Task prompt: Every line of the data below that holds the string "section" needs to be reported.

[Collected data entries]
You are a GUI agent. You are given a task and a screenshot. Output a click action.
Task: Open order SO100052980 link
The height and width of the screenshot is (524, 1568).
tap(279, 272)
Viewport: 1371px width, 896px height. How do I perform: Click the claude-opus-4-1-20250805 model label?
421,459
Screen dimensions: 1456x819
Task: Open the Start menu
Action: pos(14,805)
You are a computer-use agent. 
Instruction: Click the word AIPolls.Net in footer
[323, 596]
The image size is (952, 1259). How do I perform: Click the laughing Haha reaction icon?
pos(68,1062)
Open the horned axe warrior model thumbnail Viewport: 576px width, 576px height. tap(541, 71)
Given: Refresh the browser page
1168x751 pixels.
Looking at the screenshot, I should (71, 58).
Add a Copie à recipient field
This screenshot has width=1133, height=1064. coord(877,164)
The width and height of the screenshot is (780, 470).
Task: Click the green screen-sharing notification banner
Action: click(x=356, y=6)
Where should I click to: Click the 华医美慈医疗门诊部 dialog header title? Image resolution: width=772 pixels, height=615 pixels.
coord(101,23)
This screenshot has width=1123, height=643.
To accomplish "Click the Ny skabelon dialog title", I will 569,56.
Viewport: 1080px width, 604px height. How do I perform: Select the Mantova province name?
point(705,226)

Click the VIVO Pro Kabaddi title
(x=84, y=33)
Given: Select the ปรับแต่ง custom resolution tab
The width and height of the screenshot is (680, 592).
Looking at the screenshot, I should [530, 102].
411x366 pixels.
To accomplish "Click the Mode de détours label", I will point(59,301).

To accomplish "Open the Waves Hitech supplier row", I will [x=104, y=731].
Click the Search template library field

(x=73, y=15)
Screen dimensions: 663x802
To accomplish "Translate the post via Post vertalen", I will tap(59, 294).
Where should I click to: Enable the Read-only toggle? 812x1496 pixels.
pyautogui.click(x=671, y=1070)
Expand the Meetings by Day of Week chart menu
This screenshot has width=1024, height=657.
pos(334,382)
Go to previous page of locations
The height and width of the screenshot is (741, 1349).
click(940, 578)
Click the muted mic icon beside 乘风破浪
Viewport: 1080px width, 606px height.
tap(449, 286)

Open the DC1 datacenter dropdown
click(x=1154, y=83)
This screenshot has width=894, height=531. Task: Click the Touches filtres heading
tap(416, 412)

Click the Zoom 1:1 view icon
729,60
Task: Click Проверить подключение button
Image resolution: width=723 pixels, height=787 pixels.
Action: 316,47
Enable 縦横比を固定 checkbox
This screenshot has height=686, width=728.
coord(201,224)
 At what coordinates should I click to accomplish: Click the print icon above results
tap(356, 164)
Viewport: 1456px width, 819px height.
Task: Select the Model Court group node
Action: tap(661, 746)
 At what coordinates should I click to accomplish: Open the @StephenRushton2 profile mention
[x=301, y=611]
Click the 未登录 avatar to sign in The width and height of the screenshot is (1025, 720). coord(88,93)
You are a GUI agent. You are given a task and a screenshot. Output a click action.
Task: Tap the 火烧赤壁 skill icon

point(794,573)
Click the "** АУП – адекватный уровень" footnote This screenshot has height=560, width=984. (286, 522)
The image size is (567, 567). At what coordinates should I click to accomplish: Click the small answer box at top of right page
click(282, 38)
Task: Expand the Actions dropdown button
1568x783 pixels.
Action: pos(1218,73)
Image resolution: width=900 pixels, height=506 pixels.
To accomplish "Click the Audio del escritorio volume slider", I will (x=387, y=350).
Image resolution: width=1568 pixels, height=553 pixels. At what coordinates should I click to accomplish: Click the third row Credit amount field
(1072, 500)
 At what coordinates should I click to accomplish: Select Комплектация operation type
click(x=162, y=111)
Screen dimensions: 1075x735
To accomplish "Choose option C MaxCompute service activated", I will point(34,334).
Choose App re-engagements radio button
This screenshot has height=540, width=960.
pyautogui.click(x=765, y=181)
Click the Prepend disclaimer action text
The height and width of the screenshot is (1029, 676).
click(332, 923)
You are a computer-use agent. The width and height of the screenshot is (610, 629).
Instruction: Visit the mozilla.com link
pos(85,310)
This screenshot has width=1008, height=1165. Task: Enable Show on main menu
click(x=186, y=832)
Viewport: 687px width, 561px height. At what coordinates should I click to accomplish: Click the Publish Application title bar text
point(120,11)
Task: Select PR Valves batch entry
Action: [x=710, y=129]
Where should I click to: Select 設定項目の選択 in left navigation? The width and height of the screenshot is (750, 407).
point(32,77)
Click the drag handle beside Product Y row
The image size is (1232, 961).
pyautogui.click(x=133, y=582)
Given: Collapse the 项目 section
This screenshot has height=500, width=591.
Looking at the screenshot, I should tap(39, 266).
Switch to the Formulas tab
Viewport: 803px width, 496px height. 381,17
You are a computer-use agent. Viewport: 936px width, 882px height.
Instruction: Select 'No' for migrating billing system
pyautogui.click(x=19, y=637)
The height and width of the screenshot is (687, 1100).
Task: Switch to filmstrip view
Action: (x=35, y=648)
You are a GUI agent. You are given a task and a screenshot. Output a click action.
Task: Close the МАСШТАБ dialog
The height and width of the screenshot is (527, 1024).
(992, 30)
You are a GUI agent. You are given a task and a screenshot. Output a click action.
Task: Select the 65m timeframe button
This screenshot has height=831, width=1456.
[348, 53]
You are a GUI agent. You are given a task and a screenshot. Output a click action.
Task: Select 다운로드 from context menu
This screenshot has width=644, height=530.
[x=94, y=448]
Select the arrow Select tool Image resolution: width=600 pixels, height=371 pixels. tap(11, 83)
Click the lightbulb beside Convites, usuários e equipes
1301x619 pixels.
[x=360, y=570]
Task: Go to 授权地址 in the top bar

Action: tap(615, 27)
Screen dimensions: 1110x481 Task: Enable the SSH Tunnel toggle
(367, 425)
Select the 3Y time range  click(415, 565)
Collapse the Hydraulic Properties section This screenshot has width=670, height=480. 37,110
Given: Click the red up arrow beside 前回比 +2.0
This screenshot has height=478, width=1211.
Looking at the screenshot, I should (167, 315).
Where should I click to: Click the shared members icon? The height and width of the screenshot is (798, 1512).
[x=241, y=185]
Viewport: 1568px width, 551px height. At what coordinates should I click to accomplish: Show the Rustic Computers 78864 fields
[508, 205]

Task output:
Given: Collapse the 项目 section
Collapse the Hydraulic Properties section This screenshot has width=670, height=480. 37,110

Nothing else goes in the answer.